(Work instruction) Below are lines of data. Give the number of them that contain the string "avatar", and nothing else.

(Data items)
+++

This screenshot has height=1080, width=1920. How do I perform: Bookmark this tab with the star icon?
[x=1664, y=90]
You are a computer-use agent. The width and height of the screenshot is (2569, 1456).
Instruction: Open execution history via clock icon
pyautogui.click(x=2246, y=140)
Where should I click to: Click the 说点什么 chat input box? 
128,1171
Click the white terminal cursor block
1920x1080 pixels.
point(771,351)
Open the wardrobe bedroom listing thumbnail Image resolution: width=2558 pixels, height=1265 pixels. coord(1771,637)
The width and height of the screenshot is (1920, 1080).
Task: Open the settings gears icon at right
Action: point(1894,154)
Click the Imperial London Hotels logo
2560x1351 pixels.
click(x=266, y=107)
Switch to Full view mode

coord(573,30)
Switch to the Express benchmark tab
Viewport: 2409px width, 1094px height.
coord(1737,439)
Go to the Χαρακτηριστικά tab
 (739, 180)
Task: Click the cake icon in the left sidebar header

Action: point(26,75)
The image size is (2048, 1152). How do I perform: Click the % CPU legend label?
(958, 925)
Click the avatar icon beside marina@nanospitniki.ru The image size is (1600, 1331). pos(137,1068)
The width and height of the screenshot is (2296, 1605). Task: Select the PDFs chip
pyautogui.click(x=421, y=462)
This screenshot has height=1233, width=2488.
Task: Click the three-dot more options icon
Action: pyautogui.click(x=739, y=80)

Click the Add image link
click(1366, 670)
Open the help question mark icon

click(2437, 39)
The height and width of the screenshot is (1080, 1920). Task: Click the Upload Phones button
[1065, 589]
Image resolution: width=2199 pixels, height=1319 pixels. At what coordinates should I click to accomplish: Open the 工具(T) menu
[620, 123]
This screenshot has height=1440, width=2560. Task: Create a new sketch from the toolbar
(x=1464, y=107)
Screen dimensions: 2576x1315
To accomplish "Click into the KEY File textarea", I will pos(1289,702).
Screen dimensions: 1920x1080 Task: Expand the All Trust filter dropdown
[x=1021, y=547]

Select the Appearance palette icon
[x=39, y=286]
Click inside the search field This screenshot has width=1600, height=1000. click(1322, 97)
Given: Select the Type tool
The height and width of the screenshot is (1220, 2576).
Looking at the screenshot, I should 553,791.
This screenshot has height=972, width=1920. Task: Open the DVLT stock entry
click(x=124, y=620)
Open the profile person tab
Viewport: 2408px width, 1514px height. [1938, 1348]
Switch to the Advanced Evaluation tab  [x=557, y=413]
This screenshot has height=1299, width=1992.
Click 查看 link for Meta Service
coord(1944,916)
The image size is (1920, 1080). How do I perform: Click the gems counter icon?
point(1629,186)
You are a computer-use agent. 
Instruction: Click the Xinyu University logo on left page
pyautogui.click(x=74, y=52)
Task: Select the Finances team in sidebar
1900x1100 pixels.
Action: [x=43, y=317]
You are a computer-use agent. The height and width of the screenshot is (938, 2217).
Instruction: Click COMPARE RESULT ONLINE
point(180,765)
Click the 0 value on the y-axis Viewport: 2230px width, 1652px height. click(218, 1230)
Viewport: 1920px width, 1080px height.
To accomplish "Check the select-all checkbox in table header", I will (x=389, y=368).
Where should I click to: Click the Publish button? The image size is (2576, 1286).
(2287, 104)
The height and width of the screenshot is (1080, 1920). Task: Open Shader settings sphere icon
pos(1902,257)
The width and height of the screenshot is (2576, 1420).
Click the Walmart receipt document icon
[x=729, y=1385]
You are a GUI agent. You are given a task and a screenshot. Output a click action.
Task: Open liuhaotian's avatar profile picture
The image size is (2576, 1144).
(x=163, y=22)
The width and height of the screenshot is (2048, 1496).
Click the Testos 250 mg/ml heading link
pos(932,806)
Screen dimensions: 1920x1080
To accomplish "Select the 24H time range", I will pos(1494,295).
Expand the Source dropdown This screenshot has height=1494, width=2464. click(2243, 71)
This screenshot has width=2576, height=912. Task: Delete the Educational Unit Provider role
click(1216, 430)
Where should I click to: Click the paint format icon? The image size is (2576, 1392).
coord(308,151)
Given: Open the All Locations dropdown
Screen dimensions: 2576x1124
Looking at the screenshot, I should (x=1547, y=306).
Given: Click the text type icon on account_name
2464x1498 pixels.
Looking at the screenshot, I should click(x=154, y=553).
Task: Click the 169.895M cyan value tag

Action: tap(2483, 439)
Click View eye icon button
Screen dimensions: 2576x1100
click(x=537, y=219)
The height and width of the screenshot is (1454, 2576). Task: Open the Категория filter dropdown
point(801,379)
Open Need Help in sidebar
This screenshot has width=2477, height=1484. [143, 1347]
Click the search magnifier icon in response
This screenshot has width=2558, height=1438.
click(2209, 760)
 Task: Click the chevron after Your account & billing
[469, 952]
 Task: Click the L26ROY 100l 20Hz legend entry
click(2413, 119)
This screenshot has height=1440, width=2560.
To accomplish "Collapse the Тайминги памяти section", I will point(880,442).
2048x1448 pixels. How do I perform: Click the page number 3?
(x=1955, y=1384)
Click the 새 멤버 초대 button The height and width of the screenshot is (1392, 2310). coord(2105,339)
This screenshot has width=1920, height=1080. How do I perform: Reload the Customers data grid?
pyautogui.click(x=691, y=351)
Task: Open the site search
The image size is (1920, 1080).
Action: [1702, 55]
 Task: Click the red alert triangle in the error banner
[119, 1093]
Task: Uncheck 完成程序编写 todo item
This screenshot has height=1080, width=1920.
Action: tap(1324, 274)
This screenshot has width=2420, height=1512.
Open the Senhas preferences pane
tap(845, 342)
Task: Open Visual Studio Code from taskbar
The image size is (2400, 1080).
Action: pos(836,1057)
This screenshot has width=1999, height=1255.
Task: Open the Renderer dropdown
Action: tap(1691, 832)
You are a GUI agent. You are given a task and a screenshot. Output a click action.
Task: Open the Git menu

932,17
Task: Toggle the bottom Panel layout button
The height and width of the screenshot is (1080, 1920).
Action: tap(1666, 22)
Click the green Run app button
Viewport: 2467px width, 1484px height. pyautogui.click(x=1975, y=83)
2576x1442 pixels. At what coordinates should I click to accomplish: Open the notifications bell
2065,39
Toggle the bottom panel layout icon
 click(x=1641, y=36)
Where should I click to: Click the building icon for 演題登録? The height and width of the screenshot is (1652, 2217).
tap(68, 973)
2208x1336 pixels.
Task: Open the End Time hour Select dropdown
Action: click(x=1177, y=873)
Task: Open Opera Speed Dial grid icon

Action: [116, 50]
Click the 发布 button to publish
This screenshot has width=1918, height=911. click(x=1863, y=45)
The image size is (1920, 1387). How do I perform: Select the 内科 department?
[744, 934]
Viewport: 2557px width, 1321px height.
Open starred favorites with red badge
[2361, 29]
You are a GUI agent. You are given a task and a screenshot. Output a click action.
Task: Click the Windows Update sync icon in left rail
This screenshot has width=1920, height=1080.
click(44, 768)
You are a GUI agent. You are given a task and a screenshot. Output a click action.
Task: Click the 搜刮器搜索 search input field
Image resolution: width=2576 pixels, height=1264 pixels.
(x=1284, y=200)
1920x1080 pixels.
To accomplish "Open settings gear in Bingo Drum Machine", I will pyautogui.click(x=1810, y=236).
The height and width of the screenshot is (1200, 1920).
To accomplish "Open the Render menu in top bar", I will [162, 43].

+++

(Exercise solution) 2